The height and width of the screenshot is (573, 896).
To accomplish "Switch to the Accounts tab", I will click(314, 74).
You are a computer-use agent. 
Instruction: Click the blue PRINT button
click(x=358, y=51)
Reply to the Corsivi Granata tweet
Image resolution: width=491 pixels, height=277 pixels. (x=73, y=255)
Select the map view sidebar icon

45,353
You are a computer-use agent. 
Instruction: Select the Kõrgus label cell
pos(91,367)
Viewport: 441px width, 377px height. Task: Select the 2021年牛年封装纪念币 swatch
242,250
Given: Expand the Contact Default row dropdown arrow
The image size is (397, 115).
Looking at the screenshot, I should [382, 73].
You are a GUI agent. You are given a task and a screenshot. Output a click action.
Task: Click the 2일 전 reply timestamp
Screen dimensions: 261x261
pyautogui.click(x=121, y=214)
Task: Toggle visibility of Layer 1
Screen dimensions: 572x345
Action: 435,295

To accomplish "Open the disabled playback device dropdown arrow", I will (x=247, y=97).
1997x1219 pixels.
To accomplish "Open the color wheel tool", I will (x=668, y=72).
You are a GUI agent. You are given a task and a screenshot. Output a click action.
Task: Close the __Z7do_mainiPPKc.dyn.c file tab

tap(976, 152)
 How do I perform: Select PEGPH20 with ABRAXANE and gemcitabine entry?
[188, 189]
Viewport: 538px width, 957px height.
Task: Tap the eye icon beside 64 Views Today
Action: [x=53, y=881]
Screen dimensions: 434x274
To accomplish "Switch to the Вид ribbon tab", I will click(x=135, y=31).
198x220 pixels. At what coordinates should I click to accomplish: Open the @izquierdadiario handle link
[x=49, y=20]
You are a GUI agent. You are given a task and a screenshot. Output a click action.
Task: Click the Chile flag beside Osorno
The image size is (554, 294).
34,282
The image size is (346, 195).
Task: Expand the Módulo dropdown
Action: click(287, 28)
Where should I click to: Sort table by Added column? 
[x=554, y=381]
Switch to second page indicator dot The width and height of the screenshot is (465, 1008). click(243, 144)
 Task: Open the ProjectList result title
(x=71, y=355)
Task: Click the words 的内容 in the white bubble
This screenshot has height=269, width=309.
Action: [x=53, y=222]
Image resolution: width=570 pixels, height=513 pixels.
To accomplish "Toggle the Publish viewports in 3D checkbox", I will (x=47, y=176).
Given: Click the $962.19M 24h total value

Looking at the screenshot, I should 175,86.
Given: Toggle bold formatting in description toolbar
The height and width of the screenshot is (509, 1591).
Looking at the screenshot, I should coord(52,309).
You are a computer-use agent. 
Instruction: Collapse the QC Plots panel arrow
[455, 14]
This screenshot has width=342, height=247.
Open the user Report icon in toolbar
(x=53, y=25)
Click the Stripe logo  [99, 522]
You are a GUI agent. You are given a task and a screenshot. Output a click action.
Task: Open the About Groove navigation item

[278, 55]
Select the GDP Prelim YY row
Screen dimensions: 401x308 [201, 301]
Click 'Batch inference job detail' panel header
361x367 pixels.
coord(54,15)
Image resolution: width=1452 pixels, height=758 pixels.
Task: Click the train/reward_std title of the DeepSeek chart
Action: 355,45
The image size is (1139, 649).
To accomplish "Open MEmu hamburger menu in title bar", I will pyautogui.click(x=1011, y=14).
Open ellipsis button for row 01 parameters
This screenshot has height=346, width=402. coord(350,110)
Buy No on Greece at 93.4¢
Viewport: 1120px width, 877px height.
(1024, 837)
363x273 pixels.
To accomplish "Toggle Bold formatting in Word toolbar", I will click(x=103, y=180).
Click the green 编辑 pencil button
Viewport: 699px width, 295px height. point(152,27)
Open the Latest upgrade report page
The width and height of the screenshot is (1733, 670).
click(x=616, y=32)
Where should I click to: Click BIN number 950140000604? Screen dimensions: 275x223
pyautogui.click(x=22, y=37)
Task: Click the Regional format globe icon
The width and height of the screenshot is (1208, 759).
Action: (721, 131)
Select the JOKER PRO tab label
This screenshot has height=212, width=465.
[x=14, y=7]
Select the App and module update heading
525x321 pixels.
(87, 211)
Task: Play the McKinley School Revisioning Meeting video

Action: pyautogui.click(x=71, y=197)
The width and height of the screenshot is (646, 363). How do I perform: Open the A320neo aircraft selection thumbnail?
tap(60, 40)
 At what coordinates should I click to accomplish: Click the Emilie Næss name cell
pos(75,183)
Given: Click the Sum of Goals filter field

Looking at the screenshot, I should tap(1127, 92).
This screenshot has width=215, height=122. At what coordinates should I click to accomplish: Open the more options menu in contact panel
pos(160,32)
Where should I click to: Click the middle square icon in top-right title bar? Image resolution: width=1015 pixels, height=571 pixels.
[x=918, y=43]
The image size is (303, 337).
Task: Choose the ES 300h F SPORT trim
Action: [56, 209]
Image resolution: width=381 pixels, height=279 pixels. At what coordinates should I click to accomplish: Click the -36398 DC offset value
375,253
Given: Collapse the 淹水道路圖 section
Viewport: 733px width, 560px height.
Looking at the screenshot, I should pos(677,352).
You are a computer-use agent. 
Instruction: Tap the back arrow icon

▬▬▬

GOAL OF THE EXERCISE> Copy the data verbatim from the line that contains "Task: Click the Regional format globe icon" through the line that contains "Action: pyautogui.click(x=71, y=197)", with both of those lines included.

RESULT>
Task: Click the Regional format globe icon
The width and height of the screenshot is (1208, 759).
Action: (721, 131)
Select the JOKER PRO tab label
This screenshot has height=212, width=465.
[x=14, y=7]
Select the App and module update heading
525x321 pixels.
(87, 211)
Task: Play the McKinley School Revisioning Meeting video

Action: pyautogui.click(x=71, y=197)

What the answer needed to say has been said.